Portable Photometer for Determination of Peroxide Value in Oils

Over time, edible oils may degrade and spoil. The primary cause of edible oil degradation is oxidation; as oil oxidation occurs, flavors and odors can change, resulting in a product that is undesirable to consumers. The unsaturated fatty acids found in oils react with oxygen, creating peroxide as an unwanted byproduct. This oxidation reaction is more likely to occur under certain conditions, including exposure to light, the presence of metal ions, the introduction of oxygen, or when storage temperatures are not maintained. In order to determine oil quality and the onset of oxidation, peroxide value is determined. Peroxide value is defined as the amount of peroxide oxygen per kilogram of oil, which is reported in units of milliequivalents or meq. A lower peroxide value indicates higher quality edible oil.

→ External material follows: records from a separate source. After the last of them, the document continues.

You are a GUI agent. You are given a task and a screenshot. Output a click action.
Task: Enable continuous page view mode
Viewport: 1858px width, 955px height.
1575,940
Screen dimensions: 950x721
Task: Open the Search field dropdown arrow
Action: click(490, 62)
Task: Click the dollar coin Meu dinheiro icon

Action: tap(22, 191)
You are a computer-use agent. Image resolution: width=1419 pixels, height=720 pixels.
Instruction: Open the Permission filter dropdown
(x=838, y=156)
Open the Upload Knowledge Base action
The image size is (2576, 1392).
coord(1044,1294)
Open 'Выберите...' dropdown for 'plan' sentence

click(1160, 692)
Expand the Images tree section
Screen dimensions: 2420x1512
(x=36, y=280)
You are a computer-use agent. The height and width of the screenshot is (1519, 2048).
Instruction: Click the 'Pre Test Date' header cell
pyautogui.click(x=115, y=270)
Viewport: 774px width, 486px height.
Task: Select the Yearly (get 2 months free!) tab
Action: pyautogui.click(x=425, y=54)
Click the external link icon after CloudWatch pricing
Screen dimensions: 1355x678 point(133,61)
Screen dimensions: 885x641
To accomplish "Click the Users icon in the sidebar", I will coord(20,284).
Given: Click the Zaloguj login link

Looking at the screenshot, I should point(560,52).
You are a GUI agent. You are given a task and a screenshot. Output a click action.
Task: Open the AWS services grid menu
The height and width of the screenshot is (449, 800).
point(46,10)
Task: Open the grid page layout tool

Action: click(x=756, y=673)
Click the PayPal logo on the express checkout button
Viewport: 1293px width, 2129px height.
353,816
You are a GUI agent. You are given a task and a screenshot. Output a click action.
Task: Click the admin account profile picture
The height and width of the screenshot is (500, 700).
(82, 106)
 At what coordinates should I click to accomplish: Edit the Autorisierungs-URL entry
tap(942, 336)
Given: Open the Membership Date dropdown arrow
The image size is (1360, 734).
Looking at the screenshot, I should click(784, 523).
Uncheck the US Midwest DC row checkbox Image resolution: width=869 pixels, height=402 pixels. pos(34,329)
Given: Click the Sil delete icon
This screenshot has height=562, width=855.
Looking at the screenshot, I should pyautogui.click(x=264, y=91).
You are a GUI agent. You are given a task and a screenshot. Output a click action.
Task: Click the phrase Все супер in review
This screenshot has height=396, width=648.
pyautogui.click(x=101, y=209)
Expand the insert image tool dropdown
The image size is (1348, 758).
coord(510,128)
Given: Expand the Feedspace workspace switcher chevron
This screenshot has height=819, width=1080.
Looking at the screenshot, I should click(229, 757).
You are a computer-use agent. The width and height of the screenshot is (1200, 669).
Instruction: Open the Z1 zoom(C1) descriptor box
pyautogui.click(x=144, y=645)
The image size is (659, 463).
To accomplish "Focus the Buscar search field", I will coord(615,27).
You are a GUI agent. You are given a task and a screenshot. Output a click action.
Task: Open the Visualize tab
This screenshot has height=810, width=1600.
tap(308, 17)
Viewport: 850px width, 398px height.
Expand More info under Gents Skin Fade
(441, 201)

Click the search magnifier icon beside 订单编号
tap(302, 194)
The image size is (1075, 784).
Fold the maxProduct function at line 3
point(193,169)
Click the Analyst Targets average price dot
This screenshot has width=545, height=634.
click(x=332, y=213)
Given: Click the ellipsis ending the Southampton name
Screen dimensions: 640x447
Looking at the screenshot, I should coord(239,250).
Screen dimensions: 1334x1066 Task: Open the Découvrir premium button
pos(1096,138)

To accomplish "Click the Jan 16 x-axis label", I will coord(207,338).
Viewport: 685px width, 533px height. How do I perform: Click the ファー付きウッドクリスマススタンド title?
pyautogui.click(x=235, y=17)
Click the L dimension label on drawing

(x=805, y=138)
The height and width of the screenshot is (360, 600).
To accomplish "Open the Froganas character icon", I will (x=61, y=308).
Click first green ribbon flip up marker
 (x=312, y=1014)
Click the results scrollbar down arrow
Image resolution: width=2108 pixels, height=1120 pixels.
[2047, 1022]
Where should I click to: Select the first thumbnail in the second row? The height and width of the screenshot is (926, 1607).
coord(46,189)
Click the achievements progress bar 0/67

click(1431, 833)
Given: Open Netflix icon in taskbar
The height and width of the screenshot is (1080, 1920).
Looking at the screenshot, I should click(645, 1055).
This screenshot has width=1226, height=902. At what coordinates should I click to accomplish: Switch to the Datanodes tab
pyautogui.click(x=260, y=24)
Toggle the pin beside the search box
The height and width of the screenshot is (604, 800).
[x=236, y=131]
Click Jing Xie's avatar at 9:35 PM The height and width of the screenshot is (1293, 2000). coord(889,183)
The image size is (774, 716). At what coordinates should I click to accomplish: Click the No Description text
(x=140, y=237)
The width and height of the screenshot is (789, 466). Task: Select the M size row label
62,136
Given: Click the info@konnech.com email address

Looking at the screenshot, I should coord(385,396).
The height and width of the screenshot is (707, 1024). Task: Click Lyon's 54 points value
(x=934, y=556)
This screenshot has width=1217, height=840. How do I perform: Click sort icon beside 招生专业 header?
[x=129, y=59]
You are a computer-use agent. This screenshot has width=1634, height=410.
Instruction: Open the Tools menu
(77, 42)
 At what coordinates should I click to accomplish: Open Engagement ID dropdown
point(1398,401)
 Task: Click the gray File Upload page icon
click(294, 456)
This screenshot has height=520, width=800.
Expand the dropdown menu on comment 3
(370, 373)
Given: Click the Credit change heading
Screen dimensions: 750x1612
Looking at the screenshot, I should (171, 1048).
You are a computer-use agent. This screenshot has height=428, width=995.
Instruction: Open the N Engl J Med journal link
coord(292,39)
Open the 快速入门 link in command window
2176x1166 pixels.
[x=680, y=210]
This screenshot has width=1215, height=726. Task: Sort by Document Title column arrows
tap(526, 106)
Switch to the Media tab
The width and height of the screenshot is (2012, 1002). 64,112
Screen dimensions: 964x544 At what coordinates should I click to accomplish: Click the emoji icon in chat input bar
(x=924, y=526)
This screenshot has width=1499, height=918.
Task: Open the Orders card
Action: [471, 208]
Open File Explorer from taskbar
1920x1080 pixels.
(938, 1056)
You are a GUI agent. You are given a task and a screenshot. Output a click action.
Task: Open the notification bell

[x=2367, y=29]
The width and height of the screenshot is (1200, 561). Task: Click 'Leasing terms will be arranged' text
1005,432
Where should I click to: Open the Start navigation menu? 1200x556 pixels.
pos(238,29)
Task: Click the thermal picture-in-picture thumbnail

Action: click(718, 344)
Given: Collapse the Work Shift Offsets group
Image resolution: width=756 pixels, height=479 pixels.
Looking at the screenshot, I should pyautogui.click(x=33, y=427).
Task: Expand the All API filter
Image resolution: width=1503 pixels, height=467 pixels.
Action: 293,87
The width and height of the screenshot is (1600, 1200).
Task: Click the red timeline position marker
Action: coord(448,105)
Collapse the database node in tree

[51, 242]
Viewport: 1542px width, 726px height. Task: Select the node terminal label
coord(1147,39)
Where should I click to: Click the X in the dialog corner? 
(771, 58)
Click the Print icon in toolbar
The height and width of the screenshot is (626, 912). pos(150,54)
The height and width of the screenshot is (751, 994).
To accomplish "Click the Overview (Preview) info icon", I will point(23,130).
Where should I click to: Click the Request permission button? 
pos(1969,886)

The HI83730 uses an adaptation of the EC 2568/91 method and following amendments to measure peroxide values of less than 25.0 meq O2/kg. When the reagent is added to a sample containing peroxides, the sample will turn a yellow hue; the greater the concentration, the deeper the color. The associated color change is then colorimetrically analyzed according to the Beer-Lambert Law. This principle states that light is absorbed by a complementary color, and the emitted radiation is dependent upon concentration. For determination of peroxide value, a narrow band interference filter at 466 nm (blue) allows only blue light to be detected by the silicon photodetector and omits all other visible light emitted from the tungsten lamp. As the change in color of the reacted sample increases, absorbance of the specific wavelength of light also increases, while transmittance decreases.